It used to be that companies could quietly bury costs in a contract, secure in the knowledge that few would notice - and that the only pressure they would face would be a few cranky (snail) mails.
Those days are gone, thanks to the net - blogs and podcasts in particular. I heard about Verizon and BellSouth deciding to keep bozo charges on their DSL bills after a regulatory change - and there was plenty of other noise about it - Engadget fills us in:
In case you haven't been following the exciting world of telecom regulation lately (and really, why would you?), the FCC recently mandated that DSL providers no longer have to pay into the Universal Service Fund that's meant to subsidize rural and low-income phone service (and that may induce all kinds of pork-barrel spending, but that's a whole other story right there).
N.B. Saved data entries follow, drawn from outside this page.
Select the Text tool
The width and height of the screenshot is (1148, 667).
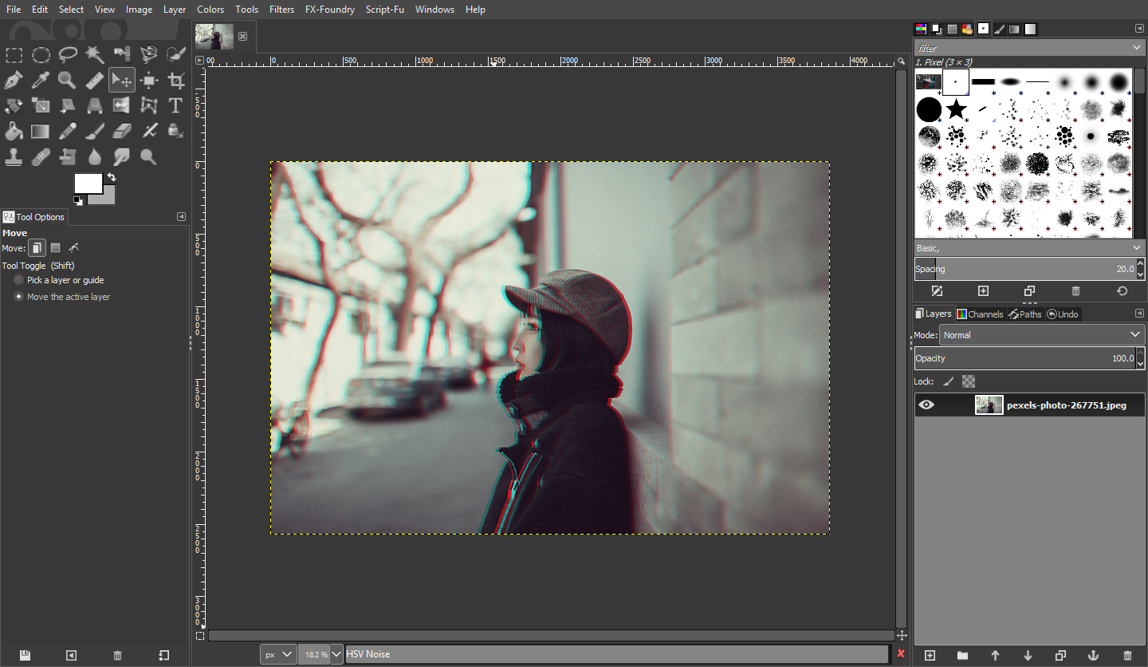coord(175,105)
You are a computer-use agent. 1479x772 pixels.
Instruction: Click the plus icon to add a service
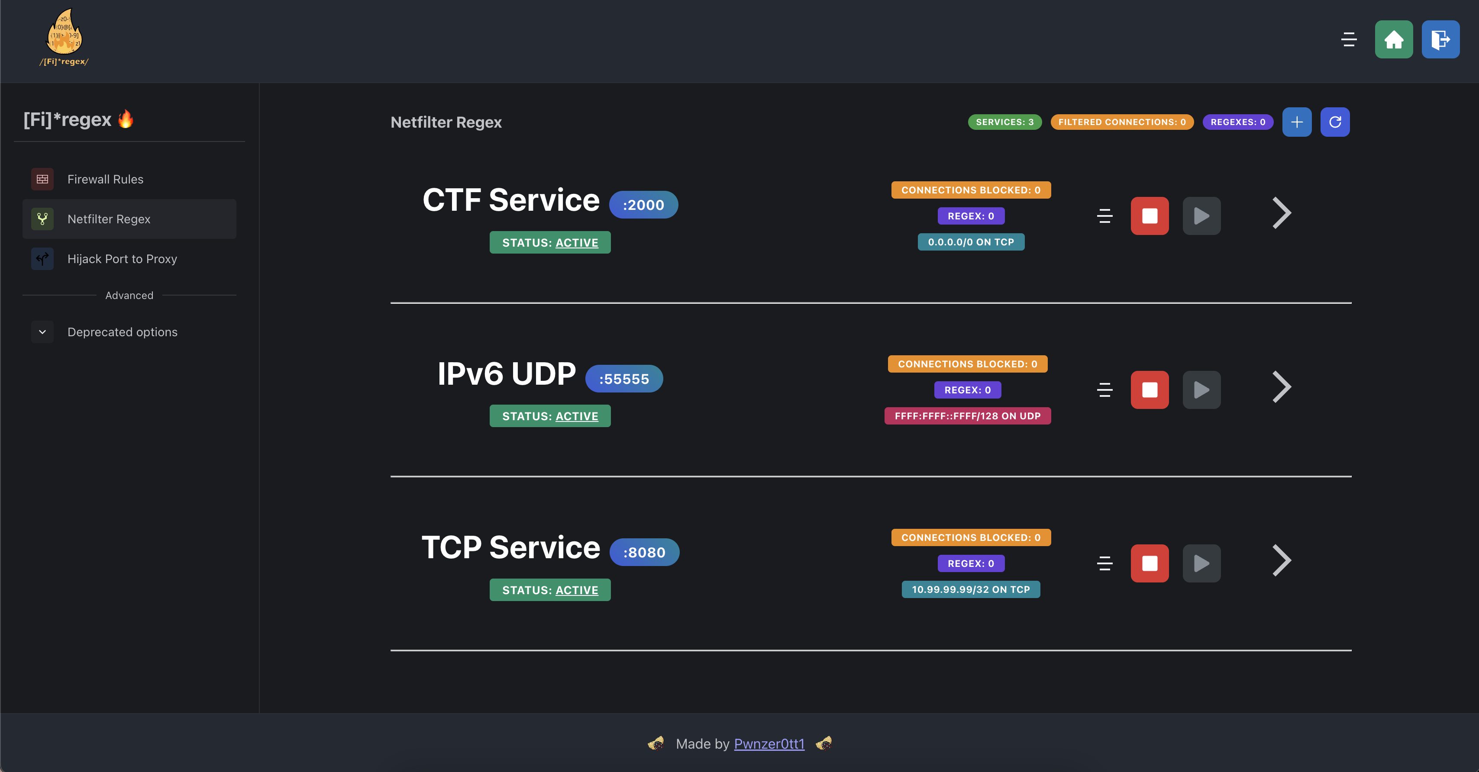coord(1297,122)
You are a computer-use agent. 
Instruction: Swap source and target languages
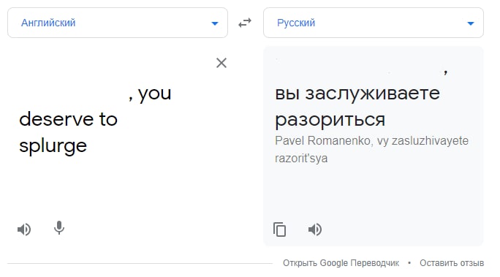245,23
Anyway, the elimination of this surcharge was supposed to be passed along to consumers in the form of lower monthly bills -- and many companies, including AT&T and Qwest, did just that -- but the sneaky suits over at Verizon and BellSouth decided to keep charging customers almost the exact same fee, though for different reasons. Verizon claimed that it had "developed new operating costs" in the previous year, justifying this so-called "supplier surcharge," while BellSouth began calling theirs a "regulatory cost recovery fee" -- even though the USF contribution regulation no longer existed.
These are the kinds of stupid vendor tricks that used to work, and don't work any longer. There are still plenty of suits out there that haven'y caught up yet though.